Текст документа:
- - -

Как и многие люди его поколения, Михаил Иванович верил в коммунизм. Он хотел вступить в партию – на фронте не успел – и однажды решился. Одел лучшую рубаху, взял документы и направился в избу, где заседала деревенская партийная ячейка. Вошел, остановился у порога, снял картуз.
- Тебе чего, Михал Иваныч? – спросили удивленно.
- В партию пришел вступать.
- Ты рехнулся нечай? – незло, но обидно усмехнулся кто-то из коммунистов. – Чем ты партии полезен будешь? Ничем….
Михаил Иванович стоял на пороге, держа в руке картуз, и неловко переминался с ноги на ногу - к горлу подкатила обида.
- Иди, иди, Иваныч, - махнул рукой говоривший. – Не мешай. Тебе от государства пенсия положена, государство о тебе заботится.
Ему действительно полагалась пенсия, несмотря на возраст. Михаил Иванович был… слеп. Под Москвой, куда его после краткосрочных курсов младших командиров, направили на фронт в 41-м, он был тяжело ранен. Один глаз потерял сразу, а вслед за ним перестал видеть и другой – из-за повреждения зрительного нерва. Парню ещё не исполнилось в то время двадцати, но он не сломался. Строил свою судьбу сам, и она вознаградила за это: у него была любимая жена и золотые руки.

- - -

Фрагменты данных:
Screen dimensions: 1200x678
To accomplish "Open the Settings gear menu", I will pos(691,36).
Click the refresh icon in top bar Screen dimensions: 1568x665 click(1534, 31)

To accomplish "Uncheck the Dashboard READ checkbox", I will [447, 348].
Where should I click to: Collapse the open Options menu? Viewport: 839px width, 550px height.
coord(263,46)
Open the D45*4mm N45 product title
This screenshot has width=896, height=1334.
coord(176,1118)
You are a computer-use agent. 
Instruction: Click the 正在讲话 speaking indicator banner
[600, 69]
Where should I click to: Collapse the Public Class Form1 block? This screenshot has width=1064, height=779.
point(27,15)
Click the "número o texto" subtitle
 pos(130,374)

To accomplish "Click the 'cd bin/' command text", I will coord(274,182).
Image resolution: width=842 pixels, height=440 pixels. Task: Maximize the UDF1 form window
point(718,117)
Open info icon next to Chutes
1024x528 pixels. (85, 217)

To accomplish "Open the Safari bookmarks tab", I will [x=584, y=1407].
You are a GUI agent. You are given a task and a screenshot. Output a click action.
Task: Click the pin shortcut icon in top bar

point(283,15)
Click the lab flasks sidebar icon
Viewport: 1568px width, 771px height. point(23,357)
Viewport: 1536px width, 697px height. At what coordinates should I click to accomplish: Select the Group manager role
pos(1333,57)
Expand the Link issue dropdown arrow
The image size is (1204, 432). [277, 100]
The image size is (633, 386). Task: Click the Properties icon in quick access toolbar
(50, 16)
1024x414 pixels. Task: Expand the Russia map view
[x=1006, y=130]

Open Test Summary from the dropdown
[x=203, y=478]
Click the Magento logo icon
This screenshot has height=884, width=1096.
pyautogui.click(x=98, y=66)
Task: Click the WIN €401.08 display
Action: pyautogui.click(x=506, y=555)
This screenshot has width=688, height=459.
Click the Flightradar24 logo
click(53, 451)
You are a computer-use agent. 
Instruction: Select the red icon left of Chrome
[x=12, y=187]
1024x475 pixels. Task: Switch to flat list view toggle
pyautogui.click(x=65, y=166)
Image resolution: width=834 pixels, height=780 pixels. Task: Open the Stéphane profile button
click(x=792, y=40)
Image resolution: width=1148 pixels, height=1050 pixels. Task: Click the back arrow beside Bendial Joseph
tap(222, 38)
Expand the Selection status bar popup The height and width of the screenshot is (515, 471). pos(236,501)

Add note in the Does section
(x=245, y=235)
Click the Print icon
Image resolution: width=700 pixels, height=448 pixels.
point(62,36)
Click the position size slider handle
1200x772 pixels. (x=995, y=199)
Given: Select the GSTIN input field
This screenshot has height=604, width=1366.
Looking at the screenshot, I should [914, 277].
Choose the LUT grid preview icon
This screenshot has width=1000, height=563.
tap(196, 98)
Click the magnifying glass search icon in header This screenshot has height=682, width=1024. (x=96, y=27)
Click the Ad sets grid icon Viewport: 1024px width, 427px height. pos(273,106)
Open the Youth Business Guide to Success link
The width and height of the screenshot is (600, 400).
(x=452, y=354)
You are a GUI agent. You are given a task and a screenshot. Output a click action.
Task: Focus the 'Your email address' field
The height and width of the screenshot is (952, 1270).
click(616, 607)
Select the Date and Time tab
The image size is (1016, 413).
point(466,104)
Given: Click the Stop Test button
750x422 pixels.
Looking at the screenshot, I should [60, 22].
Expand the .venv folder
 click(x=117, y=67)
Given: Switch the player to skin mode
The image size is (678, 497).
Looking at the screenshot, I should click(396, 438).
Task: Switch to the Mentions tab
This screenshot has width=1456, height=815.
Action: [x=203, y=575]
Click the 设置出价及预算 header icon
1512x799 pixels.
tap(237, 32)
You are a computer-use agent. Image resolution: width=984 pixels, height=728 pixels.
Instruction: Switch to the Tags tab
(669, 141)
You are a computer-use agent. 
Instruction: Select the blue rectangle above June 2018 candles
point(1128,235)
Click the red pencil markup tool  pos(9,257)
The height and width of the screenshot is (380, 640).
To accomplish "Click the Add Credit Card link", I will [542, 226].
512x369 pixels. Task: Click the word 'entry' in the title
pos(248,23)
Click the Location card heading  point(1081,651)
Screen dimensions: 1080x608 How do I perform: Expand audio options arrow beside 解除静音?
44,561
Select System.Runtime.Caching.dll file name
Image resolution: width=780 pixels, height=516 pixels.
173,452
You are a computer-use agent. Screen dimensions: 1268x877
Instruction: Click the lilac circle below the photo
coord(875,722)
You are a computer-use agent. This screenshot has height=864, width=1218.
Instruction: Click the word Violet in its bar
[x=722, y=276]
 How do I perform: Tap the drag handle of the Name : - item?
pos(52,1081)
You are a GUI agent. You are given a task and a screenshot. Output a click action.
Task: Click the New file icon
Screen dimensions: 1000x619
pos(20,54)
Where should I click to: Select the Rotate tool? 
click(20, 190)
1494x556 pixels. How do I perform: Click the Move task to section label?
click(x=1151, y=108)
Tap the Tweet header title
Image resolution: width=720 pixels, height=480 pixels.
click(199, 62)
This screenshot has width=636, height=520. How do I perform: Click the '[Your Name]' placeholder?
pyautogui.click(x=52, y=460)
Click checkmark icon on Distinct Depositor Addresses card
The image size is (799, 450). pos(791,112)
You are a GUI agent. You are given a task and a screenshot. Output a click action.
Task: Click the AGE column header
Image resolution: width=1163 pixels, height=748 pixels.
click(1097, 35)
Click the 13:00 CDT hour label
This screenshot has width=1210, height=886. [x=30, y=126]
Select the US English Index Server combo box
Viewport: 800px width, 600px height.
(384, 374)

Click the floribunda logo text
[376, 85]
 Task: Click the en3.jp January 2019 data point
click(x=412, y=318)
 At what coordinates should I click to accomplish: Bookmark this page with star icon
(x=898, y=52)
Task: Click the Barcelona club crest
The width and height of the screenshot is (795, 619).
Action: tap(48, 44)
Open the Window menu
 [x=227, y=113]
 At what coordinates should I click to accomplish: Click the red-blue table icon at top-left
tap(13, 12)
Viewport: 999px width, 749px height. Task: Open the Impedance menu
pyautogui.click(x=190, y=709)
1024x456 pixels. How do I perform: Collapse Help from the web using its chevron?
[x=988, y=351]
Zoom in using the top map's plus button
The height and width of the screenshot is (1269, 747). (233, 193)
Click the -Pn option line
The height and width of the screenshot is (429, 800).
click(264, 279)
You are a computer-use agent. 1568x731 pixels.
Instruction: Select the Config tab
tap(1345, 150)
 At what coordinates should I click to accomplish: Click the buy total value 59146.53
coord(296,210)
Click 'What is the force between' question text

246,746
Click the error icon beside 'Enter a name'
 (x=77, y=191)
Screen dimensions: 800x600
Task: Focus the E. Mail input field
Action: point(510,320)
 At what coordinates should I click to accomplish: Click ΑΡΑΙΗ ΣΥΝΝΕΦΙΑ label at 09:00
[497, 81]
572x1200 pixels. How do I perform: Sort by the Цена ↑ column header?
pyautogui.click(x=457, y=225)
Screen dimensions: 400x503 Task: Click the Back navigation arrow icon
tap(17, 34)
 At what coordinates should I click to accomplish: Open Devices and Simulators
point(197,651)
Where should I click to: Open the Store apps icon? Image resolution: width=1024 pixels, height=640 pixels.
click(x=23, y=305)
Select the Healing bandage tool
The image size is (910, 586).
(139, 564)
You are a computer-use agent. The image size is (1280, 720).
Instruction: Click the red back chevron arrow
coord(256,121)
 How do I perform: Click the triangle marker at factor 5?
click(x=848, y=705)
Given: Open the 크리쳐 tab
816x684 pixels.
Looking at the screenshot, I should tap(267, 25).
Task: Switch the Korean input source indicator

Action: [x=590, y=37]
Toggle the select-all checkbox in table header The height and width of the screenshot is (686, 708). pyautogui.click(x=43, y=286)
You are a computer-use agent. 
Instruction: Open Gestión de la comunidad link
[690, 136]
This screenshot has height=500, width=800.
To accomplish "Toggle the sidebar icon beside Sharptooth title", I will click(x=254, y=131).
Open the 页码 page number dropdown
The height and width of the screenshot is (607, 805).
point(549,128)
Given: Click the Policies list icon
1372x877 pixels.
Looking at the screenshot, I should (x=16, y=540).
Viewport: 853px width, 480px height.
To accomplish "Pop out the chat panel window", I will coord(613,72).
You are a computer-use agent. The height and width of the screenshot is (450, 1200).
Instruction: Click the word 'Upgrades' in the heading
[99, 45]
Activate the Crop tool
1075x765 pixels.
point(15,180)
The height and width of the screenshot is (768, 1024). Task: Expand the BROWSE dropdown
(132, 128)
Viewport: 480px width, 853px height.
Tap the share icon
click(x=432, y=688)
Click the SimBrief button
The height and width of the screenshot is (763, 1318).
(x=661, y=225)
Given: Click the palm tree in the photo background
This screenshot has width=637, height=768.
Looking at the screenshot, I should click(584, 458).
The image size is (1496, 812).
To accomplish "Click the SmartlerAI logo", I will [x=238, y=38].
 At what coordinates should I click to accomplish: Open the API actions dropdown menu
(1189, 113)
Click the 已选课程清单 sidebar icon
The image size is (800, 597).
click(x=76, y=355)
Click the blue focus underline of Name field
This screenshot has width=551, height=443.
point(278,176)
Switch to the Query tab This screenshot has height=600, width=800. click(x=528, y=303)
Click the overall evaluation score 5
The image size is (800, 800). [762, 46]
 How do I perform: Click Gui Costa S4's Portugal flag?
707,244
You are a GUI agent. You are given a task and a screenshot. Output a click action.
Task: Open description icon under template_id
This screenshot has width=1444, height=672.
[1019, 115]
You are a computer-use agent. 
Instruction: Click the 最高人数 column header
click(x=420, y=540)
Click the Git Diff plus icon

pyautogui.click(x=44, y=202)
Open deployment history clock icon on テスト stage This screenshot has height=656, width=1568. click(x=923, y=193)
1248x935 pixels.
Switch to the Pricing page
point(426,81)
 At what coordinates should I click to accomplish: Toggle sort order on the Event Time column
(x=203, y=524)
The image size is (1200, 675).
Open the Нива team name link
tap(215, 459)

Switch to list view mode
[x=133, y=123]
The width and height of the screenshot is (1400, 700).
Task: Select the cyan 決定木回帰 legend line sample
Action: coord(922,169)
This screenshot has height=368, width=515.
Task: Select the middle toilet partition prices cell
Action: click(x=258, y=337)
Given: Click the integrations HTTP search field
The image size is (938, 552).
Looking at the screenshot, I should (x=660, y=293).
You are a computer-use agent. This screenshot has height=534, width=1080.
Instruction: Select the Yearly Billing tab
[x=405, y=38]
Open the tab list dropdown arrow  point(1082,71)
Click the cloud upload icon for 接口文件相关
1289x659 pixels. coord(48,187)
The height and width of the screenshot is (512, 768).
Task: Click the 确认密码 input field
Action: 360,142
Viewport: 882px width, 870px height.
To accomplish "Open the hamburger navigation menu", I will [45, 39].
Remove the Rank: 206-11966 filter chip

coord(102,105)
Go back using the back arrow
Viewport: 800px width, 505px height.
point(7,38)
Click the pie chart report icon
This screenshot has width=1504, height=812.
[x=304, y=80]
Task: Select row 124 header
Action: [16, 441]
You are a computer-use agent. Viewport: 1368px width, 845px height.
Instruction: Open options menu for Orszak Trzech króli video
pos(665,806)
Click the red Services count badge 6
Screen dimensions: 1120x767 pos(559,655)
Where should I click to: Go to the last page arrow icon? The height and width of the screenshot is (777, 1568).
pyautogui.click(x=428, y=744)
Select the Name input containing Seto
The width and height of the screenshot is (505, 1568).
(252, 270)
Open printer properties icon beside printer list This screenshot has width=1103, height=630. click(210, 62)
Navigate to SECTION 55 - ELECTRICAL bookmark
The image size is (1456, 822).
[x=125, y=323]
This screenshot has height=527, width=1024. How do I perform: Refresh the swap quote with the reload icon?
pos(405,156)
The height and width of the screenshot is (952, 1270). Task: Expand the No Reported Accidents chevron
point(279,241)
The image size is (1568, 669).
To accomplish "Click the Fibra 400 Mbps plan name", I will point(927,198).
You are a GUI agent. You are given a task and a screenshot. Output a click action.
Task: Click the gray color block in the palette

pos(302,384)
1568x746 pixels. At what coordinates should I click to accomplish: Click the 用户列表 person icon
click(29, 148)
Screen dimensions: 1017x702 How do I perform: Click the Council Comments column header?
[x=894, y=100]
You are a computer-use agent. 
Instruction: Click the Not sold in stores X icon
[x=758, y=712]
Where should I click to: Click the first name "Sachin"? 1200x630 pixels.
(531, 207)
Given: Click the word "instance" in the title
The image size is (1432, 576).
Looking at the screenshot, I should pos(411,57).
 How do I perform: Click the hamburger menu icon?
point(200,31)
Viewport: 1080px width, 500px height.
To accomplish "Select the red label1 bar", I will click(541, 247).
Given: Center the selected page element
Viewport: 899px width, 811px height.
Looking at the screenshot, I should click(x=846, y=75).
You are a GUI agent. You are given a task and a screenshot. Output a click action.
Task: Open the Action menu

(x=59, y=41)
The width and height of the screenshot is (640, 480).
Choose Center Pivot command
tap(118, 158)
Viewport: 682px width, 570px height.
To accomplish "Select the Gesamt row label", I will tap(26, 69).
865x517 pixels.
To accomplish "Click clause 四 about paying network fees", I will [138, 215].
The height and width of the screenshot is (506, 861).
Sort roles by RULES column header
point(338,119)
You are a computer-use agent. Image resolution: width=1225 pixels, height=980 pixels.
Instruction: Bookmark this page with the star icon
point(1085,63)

- - -

Задание:
Пожалуйста, приведите заново часть текста о Михаиле Ивановиче, которая начинается со слов «Михаил Иванович стоял» и заканчивается словами «и золотые руки.», изменив в ней «обида» на «горечь».

Ответ:
Михаил Иванович стоял на пороге, держа в руке картуз, и неловко переминался с ноги на ногу - к горлу подкатила горечь.
- Иди, иди, Иваныч, - махнул рукой говоривший. – Не мешай. Тебе от государства пенсия положена, государство о тебе заботится.
Ему действительно полагалась пенсия, несмотря на возраст. Михаил Иванович был… слеп. Под Москвой, куда его после краткосрочных курсов младших командиров, направили на фронт в 41-м, он был тяжело ранен. Один глаз потерял сразу, а вслед за ним перестал видеть и другой – из-за повреждения зрительного нерва. Парню ещё не исполнилось в то время двадцати, но он не сломался. Строил свою судьбу сам, и она вознаградила за это: у него была любимая жена и золотые руки.